Potrebbe (e dovrebbe) letteralmente fare decollare il lavoro di un artista.

Cosa chiedi ad un Gallerista ?

A un gallerista chiedo di metterci la stessa cura che metto io nel mio lavoro.

È un lavoro a quattro mani che necessita di grande feeling.

Se io lavoro bene, lavori bene anche tu.

Quanto contano per te la luce e il colore?

La luce è un elemento fondamentale per un’opera, tanto nel momento del lavoro in studio, quanto nel contesto espositivo: ne esalta i colori, le forme, i volumi.

Un’opera mal esposta non sarà sicuramente valorizzata al meglio.

Mentre il colore per me è puro piacere per gli occhi, ha una consistenza, quasi un sapore.

Nei miei lavori mi riprometto spesso di mettere poco colore, ma non ci riesco mai!

Un ultima domanda:  l’arte è terapia?

Quando si parla di arte come terapia, si casca forse nella più banale delle affermazioni, ma proprio per questo molto convincente: ho fatto tesoro delle mie sofferenze, delle mie esperienze, dei miei nuovi inizi e di tutte quelle emozioni che mi hanno fatta arrivare a creare quello che sto facendo.

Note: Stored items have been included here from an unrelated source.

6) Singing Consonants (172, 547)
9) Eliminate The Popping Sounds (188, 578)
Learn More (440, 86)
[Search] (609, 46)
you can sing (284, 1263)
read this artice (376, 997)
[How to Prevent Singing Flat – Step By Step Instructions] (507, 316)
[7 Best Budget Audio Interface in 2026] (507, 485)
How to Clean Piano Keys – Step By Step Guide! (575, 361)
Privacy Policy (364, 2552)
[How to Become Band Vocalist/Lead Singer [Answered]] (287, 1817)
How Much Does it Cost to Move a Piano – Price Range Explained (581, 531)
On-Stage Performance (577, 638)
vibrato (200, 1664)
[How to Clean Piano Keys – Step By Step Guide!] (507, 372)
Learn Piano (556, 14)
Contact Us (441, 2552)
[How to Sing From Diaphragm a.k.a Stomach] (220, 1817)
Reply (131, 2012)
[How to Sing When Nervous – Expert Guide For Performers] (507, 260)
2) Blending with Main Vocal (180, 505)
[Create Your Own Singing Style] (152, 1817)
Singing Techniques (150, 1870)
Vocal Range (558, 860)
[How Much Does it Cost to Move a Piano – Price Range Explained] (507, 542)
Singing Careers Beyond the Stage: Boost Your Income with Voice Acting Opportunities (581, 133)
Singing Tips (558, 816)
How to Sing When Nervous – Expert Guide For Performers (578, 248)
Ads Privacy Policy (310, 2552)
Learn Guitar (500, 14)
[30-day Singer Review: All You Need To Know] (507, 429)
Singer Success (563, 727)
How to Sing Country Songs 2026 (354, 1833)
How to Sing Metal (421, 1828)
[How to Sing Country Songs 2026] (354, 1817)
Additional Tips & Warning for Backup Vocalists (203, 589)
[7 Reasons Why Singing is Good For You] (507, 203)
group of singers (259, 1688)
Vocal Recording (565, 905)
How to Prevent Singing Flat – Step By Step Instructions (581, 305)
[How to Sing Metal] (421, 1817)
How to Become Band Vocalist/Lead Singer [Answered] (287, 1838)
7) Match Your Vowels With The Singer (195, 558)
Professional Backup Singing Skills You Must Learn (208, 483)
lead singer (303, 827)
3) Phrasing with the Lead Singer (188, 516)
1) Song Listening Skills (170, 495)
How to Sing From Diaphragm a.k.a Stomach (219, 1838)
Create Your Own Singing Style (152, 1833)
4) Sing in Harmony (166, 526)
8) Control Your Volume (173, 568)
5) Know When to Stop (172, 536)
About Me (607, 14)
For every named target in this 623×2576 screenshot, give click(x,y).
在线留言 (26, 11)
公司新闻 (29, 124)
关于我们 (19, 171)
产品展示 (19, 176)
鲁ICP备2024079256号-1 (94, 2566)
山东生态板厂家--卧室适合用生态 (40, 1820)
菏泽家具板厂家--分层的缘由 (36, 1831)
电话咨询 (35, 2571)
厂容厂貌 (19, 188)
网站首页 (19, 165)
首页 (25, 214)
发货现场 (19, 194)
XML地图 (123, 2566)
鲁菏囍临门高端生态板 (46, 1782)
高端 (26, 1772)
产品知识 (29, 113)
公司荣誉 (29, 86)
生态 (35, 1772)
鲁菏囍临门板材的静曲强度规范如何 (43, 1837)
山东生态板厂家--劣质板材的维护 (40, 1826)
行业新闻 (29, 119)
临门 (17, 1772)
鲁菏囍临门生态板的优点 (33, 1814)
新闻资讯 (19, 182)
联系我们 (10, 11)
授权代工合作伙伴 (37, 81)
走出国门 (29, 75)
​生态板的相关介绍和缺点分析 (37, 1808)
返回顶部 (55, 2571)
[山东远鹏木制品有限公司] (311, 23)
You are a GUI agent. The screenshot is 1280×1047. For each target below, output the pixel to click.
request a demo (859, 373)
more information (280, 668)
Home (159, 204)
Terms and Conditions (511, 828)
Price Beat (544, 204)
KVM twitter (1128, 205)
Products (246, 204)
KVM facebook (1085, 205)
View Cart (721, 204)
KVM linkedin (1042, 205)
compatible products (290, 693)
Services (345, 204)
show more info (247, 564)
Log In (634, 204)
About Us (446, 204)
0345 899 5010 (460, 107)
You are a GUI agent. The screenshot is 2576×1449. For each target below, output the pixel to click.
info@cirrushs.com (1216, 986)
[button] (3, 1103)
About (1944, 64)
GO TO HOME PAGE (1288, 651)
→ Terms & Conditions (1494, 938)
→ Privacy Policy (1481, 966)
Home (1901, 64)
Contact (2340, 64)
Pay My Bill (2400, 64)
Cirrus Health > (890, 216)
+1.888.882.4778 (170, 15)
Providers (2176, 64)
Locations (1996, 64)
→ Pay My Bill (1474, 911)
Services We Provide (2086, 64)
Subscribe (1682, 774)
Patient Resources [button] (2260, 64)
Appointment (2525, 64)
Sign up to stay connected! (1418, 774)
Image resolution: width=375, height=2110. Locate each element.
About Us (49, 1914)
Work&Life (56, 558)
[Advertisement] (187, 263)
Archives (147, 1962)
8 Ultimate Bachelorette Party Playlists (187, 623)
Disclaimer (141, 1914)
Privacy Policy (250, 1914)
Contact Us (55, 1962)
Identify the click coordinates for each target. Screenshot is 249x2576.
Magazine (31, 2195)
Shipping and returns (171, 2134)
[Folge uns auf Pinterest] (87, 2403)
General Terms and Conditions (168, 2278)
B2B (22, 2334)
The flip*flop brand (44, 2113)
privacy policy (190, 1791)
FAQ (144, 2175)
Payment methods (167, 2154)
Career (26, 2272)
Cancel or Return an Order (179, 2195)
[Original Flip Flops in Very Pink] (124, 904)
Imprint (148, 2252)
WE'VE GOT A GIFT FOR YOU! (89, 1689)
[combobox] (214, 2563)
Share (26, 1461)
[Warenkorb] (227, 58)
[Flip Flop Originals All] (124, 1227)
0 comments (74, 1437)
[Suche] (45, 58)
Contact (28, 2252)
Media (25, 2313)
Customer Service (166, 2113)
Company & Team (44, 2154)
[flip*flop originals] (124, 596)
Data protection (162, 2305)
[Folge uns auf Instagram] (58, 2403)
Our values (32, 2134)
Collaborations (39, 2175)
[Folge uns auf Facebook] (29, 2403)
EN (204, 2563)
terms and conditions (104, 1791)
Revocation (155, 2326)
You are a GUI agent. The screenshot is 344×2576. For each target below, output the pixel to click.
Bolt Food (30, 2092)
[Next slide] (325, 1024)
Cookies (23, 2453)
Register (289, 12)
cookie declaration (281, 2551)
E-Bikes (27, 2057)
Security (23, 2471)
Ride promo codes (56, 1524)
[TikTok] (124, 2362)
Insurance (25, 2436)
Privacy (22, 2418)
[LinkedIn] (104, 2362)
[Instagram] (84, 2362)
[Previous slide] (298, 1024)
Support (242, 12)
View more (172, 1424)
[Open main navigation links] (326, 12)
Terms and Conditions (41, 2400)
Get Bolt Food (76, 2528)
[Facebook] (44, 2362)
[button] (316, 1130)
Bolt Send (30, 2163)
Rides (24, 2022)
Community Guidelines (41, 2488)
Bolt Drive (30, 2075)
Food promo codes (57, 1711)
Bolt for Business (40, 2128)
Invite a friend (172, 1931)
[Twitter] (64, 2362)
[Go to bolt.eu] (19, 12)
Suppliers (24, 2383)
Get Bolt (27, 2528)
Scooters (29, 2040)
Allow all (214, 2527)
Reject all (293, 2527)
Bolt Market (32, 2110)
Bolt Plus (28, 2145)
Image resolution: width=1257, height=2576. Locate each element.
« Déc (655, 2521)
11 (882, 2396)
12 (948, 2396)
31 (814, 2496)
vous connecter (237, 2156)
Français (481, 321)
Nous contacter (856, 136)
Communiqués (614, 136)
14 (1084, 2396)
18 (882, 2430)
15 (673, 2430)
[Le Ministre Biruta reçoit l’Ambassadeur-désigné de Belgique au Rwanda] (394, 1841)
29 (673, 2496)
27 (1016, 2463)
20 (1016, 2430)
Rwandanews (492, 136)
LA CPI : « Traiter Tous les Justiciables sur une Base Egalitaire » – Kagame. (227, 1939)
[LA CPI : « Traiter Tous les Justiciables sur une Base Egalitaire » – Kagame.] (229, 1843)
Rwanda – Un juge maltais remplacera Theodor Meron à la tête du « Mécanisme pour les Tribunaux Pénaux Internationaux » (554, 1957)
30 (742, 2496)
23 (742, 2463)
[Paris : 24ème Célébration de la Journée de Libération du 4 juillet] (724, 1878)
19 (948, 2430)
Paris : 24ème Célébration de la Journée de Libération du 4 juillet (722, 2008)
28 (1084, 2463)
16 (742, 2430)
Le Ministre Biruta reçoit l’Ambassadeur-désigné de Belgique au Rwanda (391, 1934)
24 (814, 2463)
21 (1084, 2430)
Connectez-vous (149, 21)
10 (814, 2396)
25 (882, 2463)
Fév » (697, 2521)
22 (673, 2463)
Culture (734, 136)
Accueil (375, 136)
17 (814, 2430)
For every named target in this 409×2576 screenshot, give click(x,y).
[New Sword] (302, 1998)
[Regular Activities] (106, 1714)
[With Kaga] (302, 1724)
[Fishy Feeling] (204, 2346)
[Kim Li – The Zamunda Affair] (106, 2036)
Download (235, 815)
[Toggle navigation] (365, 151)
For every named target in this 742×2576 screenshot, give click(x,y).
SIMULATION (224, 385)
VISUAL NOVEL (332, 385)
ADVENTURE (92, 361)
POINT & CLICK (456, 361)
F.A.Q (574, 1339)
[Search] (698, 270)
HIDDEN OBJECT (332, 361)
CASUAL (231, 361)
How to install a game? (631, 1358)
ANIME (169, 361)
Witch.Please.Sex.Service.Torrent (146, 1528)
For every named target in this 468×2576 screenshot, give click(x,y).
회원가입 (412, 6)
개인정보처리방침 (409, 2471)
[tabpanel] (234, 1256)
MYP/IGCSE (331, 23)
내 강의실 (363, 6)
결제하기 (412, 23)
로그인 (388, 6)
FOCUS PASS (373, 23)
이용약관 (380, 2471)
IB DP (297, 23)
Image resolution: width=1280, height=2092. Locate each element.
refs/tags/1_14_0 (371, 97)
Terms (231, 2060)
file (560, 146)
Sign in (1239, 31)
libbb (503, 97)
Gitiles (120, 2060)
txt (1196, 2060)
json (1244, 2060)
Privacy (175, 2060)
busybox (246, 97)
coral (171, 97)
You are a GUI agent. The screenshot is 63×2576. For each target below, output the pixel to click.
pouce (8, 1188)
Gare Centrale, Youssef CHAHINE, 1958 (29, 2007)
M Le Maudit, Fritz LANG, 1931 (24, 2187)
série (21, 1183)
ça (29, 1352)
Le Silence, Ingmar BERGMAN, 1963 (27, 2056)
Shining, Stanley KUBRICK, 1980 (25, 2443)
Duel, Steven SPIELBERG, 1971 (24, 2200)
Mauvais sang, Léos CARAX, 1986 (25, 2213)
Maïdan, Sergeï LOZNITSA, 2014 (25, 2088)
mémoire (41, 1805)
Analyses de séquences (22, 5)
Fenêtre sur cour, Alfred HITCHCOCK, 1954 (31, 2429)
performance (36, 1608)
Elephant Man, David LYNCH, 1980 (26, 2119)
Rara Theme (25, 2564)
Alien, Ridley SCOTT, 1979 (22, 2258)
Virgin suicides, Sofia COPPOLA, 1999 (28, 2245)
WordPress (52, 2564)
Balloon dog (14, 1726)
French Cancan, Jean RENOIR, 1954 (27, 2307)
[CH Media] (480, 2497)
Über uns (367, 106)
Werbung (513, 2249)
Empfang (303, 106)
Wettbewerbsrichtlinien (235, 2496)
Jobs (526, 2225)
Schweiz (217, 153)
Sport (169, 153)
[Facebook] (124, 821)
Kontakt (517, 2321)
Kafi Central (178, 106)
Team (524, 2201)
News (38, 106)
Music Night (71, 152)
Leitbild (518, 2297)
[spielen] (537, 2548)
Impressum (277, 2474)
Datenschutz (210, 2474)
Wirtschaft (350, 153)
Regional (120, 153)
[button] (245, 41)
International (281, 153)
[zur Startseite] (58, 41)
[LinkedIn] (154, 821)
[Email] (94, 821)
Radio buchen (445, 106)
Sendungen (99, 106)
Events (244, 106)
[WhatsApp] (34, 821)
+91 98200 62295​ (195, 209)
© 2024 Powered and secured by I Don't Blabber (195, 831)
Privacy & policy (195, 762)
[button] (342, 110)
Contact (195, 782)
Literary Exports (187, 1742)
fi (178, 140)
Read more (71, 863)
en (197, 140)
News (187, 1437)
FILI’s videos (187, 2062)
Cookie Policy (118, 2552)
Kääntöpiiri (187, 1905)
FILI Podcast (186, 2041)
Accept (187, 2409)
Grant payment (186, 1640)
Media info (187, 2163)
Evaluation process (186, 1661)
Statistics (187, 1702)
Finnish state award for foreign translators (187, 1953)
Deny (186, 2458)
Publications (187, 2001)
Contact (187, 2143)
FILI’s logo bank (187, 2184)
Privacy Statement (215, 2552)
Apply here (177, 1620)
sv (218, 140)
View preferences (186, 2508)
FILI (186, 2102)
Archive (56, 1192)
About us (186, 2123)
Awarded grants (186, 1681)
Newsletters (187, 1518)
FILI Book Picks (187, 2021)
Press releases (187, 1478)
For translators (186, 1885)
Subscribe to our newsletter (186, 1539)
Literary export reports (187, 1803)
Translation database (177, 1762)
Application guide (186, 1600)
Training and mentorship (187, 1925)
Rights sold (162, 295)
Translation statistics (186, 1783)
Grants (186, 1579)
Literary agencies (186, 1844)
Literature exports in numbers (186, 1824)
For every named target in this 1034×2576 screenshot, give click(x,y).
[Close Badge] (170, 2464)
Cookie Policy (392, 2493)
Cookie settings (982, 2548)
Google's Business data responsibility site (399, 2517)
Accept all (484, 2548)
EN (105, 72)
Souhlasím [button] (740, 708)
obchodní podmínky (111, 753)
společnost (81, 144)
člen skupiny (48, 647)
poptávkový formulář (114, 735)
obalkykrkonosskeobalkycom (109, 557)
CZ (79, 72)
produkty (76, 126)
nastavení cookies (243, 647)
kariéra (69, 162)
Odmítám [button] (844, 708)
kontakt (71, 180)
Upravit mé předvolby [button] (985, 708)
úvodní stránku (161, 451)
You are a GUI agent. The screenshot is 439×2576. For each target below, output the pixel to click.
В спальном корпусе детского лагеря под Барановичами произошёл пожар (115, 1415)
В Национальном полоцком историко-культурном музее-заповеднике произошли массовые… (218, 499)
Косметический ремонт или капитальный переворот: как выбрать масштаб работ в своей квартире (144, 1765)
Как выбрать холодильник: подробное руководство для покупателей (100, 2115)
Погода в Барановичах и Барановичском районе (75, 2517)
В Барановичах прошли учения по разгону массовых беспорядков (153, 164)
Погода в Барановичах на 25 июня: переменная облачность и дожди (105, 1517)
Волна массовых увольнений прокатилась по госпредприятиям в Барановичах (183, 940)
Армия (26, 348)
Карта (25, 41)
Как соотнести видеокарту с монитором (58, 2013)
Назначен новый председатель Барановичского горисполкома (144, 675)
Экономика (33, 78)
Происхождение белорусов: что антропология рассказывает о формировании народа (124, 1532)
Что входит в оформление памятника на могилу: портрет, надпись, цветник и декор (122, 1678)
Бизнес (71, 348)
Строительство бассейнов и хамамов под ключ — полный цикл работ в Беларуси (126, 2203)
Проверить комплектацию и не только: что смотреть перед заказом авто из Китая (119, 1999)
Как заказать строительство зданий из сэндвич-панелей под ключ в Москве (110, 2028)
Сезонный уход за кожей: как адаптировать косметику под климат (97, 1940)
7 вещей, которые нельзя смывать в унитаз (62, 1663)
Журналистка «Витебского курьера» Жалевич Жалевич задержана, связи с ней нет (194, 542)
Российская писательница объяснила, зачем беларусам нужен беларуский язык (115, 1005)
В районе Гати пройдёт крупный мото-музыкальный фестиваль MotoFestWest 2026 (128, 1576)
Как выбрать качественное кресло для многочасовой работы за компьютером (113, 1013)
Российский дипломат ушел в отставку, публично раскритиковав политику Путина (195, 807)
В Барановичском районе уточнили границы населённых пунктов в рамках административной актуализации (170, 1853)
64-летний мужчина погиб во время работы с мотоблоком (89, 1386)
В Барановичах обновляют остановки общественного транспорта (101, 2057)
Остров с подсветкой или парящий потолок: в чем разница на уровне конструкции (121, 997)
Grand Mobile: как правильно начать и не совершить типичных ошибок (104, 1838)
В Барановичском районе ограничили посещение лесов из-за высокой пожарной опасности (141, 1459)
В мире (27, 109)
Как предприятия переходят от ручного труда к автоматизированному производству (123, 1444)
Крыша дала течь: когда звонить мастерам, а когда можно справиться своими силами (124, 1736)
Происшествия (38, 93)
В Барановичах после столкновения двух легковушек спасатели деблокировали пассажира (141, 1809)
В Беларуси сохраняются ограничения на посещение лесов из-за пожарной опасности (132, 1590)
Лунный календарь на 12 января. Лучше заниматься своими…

Il mio lavoro incarna la mia via d’uscita da quel buio che, chi più chi meno, si porta dentro, gelosamente, ma che non ha niente a che vedere con le tenebre.

Hai un obbiettivo?

Credo che la musica, la moda, il design e l’arte visiva siano sempre più connesse tra loro in un dialogo di espressione costante, e vedo nella comunicazione di queste arti un grande passo avanti a favore di una ricerca artistica facilmente comprensibile e al contempo raffinata ed efficace.

Forse questo è il mio obiettivo: non avere un obiettivo preciso ma conoscere molto bene quello che amo per perseguirlo.

Grazie di cuore Anna Stella per questa piacevolissima chiacchierata e il tempo a noi dedicato.